Ganz davon abgesehen war ich zutiefst dankbar für die Wahl, die Michelle und Barack Obama getroffen hatten – auch weil „Iron Man“ ein eher sonderbarer Song ist, den man nicht so einfach versteht, wenn man aus einem völlig anderen Kulturkreis stammt. Das fand ich wirklich groß von den beiden und hat mich sehr bewegt. In den darauffolgenden Tagen schossen mir eine Menge Gedanken durch den Kopf und ich habe mich gefragt, was das wohl für mich und meine Leben bedeuten würde. Ich dachte: Wenn die Obamas meine Musik hören können, dann gibt es niemanden mehr auf der Welt, den ich nicht erreichen kann.

Jonas:
Das Pitchfork Magazine hat ein Interview mit Dir aus dem Juni 2019 mit folgenden Worten betitelt: „Rema Is Leading the Next Generation of Nigerian Pop.“ Verstehst du diesen Satz als Kompliment? Oder fühlt sich so eine Zuschreibung eher wie eine Bürde an?

Rema:
Das ist ein Kompliment, ganz klar! Gleichzeitig habe ich aber auch an jedem Tag, an dem ich aufstehe, das Gefühl, dass ich heute etwas erreichen muss – etwas Großes. Jeder in meinem Team nennt mich etwas scherzhaft „The chosen one“, dem versuche ich gerecht zu werden…

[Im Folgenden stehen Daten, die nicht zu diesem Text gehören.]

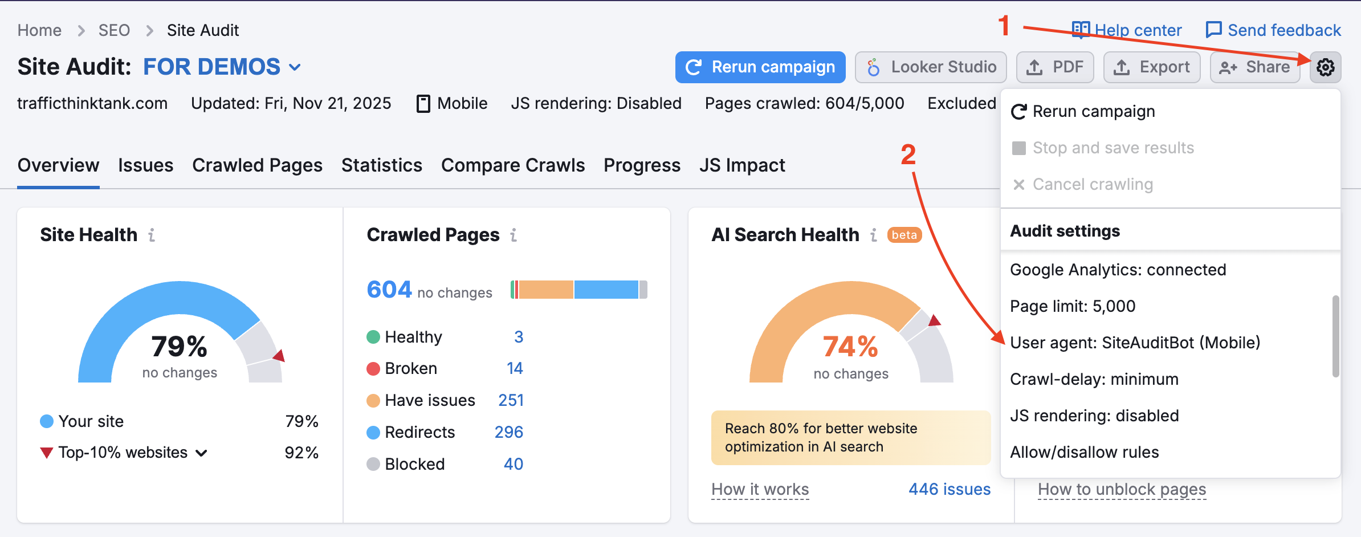
Task: Open the Export button menu
Action: coord(1152,67)
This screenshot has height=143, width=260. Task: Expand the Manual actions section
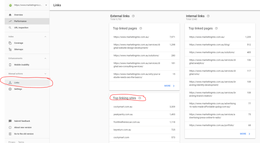point(45,74)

»Ich suche weder Ruhm noch Ehre, denn all das gebührt nur Gott.«

Jonas:
Das kann einem aber schnell zu Kopf steigen.

Rema (lacht):
Ich weiß, keine Sorge! Wie immer man mich auch nennt, ich lasse es nicht in meinem Kopf. Und wenn die Bezeichnung „The chosen one“ überhaupt irgendeine Gültigkeit hat, dann nur für die Art von Musik, die ich mache – und für die Reise, auf die ich mich dafür begebe. Ich suche weder Ruhm noch Ehre, denn all das gebührt ohnehin nur Gott. Ich bin ein junger Typ, der Musik macht, nichts weiter. Das Einzige, was ich will, ist meinen Sound irgendwie mit der Welt zu teilen und ihr ein bisschen mehr über das Land zu erzählen, aus dem ich komme.

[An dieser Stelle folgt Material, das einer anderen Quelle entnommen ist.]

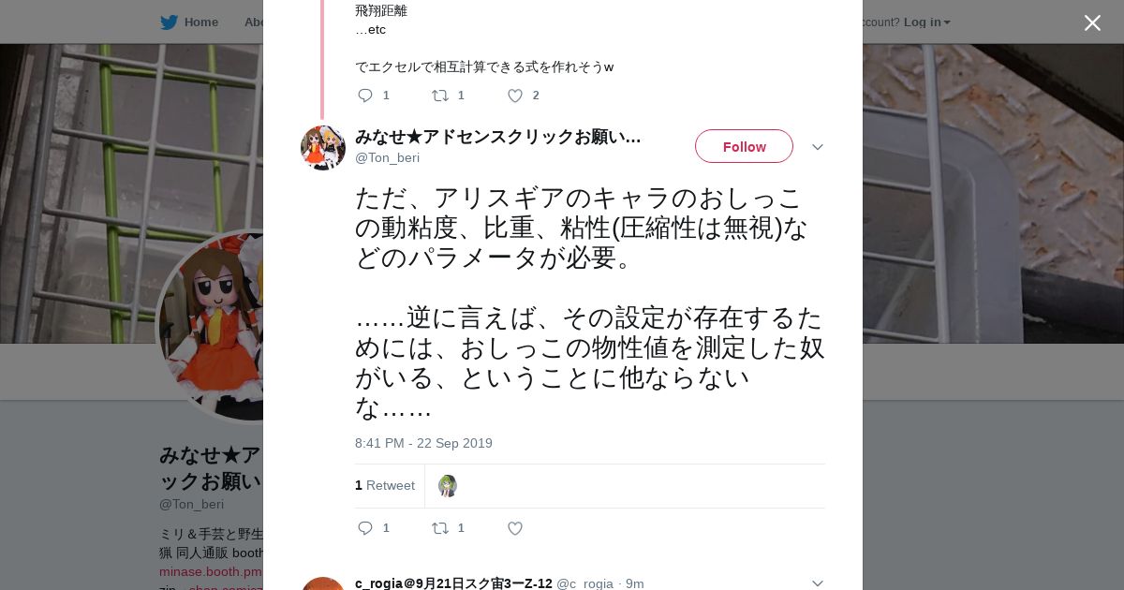1124x590 pixels.
Task: Expand the c_rogia tweet options chevron
Action: pos(817,583)
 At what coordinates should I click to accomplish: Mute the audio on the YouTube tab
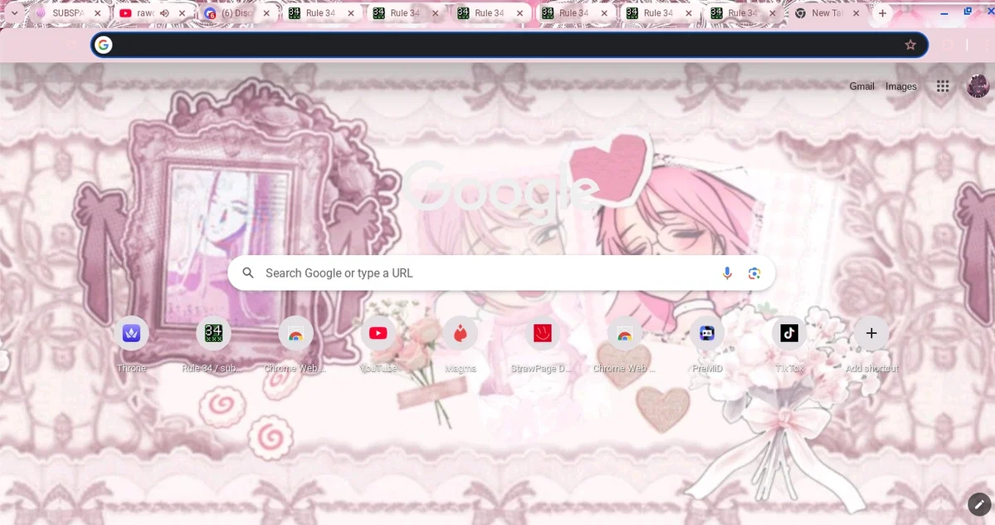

»Ich sehe mich als Botschafter der jungen Generation in meinem Land.«

Jonas:
Siehst Du dich als eine Art Botschafter?

Rema:
Ja, aber weniger für Nigeria im Allgemeinen. Ich sehe mich eher als Botschafter der jungen Generation in meinem Land. Es wäre doch toll, wenn sich andere junge Menschen, die ihre Hoffnung verloren haben, ein wenig von meiner Geschichte und meiner Musik inspiriert fühlten und dadurch neuen Mut finden könnten. In meinem Song „Bad Commando“ übrigens beschreibe ich die Rolle, in der ich mich sehe, ganz genau: Ich bin ein einzelner Soldat in der großen Armee all derer, die in Nigeria für eine bessere Zukunft kämpfen. Nur dass ich in einer Disziplin antrete, in der ich am besten bin: der Musik.